Microsoft launched three special Artificial Intelligence (AI) models last Thursday, which focus on image generation, voice generation and speech-to-text transcription. This Redmond-based tech company claims that these models perform better than specific models from Google, OpenAI and other companies. These models—MAI-Transcribe-1, MAI-Voice-1, and MAI-Image—are also said to be designed primarily to enable faster content creation and at affordable prices. These models are currently available through Microsoft Foundry and are also being integrated into various consumer products.
Microsoft introduces three new AI models
In a news post, the tech company unveiled three new Large Language Models (LLMs). All of these are accessible now through Microsoft Foundry and MAI Playground. The most notable of these is MAI-Transcribe-1, which the company claims provides state-of-the-art (SOTA) speech-to-text transcription capabilities in the 25 most commonly spoken languages.
These claims are based on Microsoft’s internal tests using the FLEURS benchmark. It is reported that this model performs better than Gemini 3.1 Flash and GPT-Transcribe in terms of error rate. Additionally, the company says that for Foundry users, this model will offer “the best price-performance ratio of any major cloud provider.”
Sample of an image made with AI
As for MAI-Voice-1, this LLM is described as “capable of creating natural, life-like voices that clearly convey nuance, a full range of emotions, and distinctive style.” This model is able to maintain consistency in voice and delivery style even when creating long content. Within Foundry, the model will also allow users to create their own custom sounds using just a few seconds of audio input.
Microsoft insists that the entire process is completely safe and secure.
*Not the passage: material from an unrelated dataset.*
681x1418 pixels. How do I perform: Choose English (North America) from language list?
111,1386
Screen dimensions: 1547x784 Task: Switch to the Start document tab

According to the available information, it can create a 60-second audio clip in just one second. The special thing is that this AI model will also power Copilot Audio Expressions and Copilot Podcasts.
Finally, the MAI-Image-2 model builds on the properties of its predecessor; It is said to produce faster and better quality output than ever before. Microsoft said the model was developed in collaboration with photographers, designers, and visual storytellers, with a primary focus on natural lighting, accurate textures, and clear text within images.
The special thing is that WPP is one of the first enterprise partners to adopt this AI model. Like the other two models, this model will also be available through Microsoft Foundry and MAI Playground. Apart from this, it is also being rolled out on Copilot, Bing and PowerPoint.